Using trigonometric identities to simply the following expression $\tan\frac{\pi}{5} + 2\tan\frac{2\pi}{5}+ 4\cot\frac{4\pi}{5}=\cot\frac{\pi}{5}$

Question

I know this is simple, but I just can't seem to get it... The question is to simplify:

$\tan\frac{\pi}{5} + 2\tan\frac{2\pi}{5}+ 4\cot\frac{4\pi}{5}$

To get: $\cot\frac{\pi}{5}$

How does one go about this?

Answer 1

\begin{align*} &\text{Using the identity}\\[6pt] &\qquad\cot(2u)=\frac{\cot^2(u)-1}{2\cot(u)}\\[10pt] &\tan(x)+2\tan(2x)+4\cot(4x)\\[4pt] =\;&\tan(x)+2\tan(2x)+4\frac{\cot^2(2x)-1}{2\cot(2x)}\\[4pt] =\;&\tan(x)+2\tan(2x)+2\frac{\cot^2(2x)-1}{\cot(2x)}\\[4pt] =\;&\tan(x)+\frac{2\tan(2x)\cot(2x)+2(\cot^2(2x)-1)}{\cot(2x)}\\[4pt] =\;&\tan(x)+\frac{2+2\cot^2(2x)-2)}{\cot(2x)}\\[4pt] =\;&\tan(x)+\frac{2\cot^2(2x))}{\cot(2x)}\\[4pt] =\;&\tan(x)+2\cot(2x)\\[4pt] =\;&\tan(x)+2\frac{\cot^2(x)-1}{2\cot(x)}\\[4pt] =\;&\tan(x)+\frac{\cot^2(x)-1}{\cot(x)}\\[4pt] =\;&\frac{\tan(x)\cot(x)+(\cot^2(x)-1)}{\cot(x)}\\[4pt] =\;&\frac{1+(\cot^2(x)-1)}{\cot(x)}\\[4pt] =\;&\frac{\cot^2(x)}{\cot(x)}\\[4pt] =\;&\cot(x)\\[4pt] \end{align*}

Answer 2

Add and subtract $\cot \frac {\pi}{5}$ ( insted of $pi/5$ u can keep $x$ )

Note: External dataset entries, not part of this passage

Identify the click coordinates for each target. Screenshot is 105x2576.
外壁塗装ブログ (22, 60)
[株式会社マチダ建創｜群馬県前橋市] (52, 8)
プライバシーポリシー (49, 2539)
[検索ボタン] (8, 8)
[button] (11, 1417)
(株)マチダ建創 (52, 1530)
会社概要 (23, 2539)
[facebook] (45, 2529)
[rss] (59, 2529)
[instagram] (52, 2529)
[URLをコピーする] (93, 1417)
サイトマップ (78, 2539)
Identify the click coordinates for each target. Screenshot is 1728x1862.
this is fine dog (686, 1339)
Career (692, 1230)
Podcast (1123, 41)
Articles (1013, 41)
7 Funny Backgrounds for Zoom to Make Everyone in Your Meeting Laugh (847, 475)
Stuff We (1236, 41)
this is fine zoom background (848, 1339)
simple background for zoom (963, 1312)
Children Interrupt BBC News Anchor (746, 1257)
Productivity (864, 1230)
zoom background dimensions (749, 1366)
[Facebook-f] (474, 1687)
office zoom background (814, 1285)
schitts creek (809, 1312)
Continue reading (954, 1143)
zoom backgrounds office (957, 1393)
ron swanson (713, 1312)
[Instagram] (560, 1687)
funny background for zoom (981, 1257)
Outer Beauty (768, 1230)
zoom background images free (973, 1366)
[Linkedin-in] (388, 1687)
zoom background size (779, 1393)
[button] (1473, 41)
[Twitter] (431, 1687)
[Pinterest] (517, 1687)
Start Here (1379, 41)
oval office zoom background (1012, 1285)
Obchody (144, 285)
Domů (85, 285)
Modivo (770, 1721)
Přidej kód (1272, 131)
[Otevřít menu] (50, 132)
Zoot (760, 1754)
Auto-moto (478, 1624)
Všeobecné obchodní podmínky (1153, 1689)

$\implies (\cot \frac{\pi}{5} - \cot \frac{\pi}{5} + \tan \frac{\pi}{5} + 2 \tan \frac{2\pi}{5} + 4 cot\frac{\pi}5)$

$=(\cot \frac{\pi}5 +(\tan \frac{\pi}5 - \cot \frac{\pi}5)+ 2\tan\frac{2\pi}5 + 4 \cot \frac{4\pi}5)$

$=( \cot \frac{\pi}5 -(2\cot\frac{2\pi}5)+ 2\tan \frac{2\pi}5 + 4\cot \frac{4\pi}5)$

$ =(\cot \frac{\pi}5 + 2(\tan\frac{2\pi}5 - \cot\frac{2\pi}5) + 4\cot\frac{4\pi}5)$

$ =(\cot \frac{\pi}5 - 4\cot \frac{4\pi}5 + 4\cot\frac{4\pi}5)$

$=\cot \frac{\pi}5$

2nd question can also prove with this method :) ( answer is $Cot A$ )

Answer 3

Let $\theta = \frac{ \pi}{5}$ \begin{eqnarray*} \tan \theta + 2 \tan 2\theta + 4 \cot 4 \theta &=& \frac{\sin \theta }{\cos \theta} +\frac{2\sin 2\theta }{\cos 2\theta} +\frac{ 4\cos 4 \theta }{\sin 4 \theta} \\ &=& \frac{\sin \theta }{\cos \theta} +\frac{2\sin 2\theta }{\cos 2\theta} +\frac{4\cos 4 \theta }{2 \sin 2 \theta \cos 2 \theta } \\ &=& \frac{\sin \theta }{\cos \theta} +\frac{2\sin^2 2\theta +2\cos 4 \theta }{ \sin 2 \theta \cos 2 \theta } \\ &=& \frac{\sin \theta }{\cos \theta} +\frac{2\cos 2\theta }{ \sin 2 \theta } \\ &=& \frac{\sin \theta }{\cos \theta} +\frac{2\cos 2\theta }{2 \sin \theta \cos \theta } \\ &=& \frac{\sin^2 \theta +\cos 2\theta }{ \sin \theta \cos \theta } \\ &=& \frac{\cos \theta }{ \sin \theta }=\cot \theta \\ \end{eqnarray*}

Answer 4

Write $t:=\tan\frac{\pi}{5}$, so your expression is $$t+\frac{4t}{1-t^{2}}+\frac{1-6t^{2}+t^{4}}{t\left(1-t^{2}\right)}=\frac{t^{2}\left(1-t^{2}\right)+4t^{2}+1-6t^{2}+t^{4}}{t\left(1-t^{2}\right)}=\frac{1}{t}.$$